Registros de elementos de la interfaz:
******

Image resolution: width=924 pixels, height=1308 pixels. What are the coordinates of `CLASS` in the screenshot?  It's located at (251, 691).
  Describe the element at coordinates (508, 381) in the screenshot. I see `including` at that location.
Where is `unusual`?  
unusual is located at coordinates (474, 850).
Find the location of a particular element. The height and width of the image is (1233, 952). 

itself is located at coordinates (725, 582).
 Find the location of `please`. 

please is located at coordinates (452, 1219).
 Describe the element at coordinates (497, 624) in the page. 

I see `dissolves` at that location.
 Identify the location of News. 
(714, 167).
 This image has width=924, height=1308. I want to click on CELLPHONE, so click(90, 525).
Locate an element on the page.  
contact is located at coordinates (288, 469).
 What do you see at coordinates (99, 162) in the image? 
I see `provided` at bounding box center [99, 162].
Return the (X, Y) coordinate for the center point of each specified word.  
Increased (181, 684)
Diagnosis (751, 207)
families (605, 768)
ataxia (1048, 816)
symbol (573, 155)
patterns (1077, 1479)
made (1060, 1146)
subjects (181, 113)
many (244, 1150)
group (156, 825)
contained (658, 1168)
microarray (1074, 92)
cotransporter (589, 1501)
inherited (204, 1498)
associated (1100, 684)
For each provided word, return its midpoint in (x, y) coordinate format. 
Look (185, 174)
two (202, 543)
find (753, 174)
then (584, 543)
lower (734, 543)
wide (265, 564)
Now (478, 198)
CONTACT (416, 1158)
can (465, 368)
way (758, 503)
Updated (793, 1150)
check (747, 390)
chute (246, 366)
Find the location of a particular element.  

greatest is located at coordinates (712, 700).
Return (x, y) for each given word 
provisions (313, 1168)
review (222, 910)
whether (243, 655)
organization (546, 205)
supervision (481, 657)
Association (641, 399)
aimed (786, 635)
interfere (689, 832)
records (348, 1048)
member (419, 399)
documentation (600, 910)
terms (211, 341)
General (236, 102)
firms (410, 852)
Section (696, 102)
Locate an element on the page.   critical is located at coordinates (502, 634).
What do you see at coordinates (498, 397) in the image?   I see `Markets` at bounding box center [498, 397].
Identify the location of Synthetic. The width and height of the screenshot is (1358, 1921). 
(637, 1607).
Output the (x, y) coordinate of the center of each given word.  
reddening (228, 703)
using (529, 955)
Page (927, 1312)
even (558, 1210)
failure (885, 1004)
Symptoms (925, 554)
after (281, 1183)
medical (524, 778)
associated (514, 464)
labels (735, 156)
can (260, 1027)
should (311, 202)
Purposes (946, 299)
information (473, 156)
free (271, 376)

******

Ejercicio planteado. Transcribe todo el material de arriba línea por línea, sin cambiar nada.

Resultado a continuación.
Image resolution: width=924 pixels, height=1308 pixels. What are the coordinates of `CLASS` in the screenshot?  It's located at (251, 691).
  Describe the element at coordinates (508, 381) in the screenshot. I see `including` at that location.
Where is `unusual`?  
unusual is located at coordinates (474, 850).
Find the location of a particular element. The height and width of the image is (1233, 952). 

itself is located at coordinates (725, 582).
 Find the location of `please`. 

please is located at coordinates (452, 1219).
 Describe the element at coordinates (497, 624) in the page. 

I see `dissolves` at that location.
 Identify the location of News. 
(714, 167).
 This image has width=924, height=1308. I want to click on CELLPHONE, so click(90, 525).
Locate an element on the page.  
contact is located at coordinates (288, 469).
 What do you see at coordinates (99, 162) in the image? 
I see `provided` at bounding box center [99, 162].
Return the (X, Y) coordinate for the center point of each specified word.  
Increased (181, 684)
Diagnosis (751, 207)
families (605, 768)
ataxia (1048, 816)
symbol (573, 155)
patterns (1077, 1479)
made (1060, 1146)
subjects (181, 113)
many (244, 1150)
group (156, 825)
contained (658, 1168)
microarray (1074, 92)
cotransporter (589, 1501)
inherited (204, 1498)
associated (1100, 684)
For each provided word, return its midpoint in (x, y) coordinate format. 
Look (185, 174)
two (202, 543)
find (753, 174)
then (584, 543)
lower (734, 543)
wide (265, 564)
Now (478, 198)
CONTACT (416, 1158)
can (465, 368)
way (758, 503)
Updated (793, 1150)
check (747, 390)
chute (246, 366)
Find the location of a particular element.  

greatest is located at coordinates (712, 700).
Return (x, y) for each given word 
provisions (313, 1168)
review (222, 910)
whether (243, 655)
organization (546, 205)
supervision (481, 657)
Association (641, 399)
aimed (786, 635)
interfere (689, 832)
records (348, 1048)
member (419, 399)
documentation (600, 910)
terms (211, 341)
General (236, 102)
firms (410, 852)
Section (696, 102)
Locate an element on the page.   critical is located at coordinates (502, 634).
What do you see at coordinates (498, 397) in the image?   I see `Markets` at bounding box center [498, 397].
Identify the location of Synthetic. The width and height of the screenshot is (1358, 1921). 
(637, 1607).
Output the (x, y) coordinate of the center of each given word.  
reddening (228, 703)
using (529, 955)
Page (927, 1312)
even (558, 1210)
failure (885, 1004)
Symptoms (925, 554)
after (281, 1183)
medical (524, 778)
associated (514, 464)
labels (735, 156)
can (260, 1027)
should (311, 202)
Purposes (946, 299)
information (473, 156)
free (271, 376)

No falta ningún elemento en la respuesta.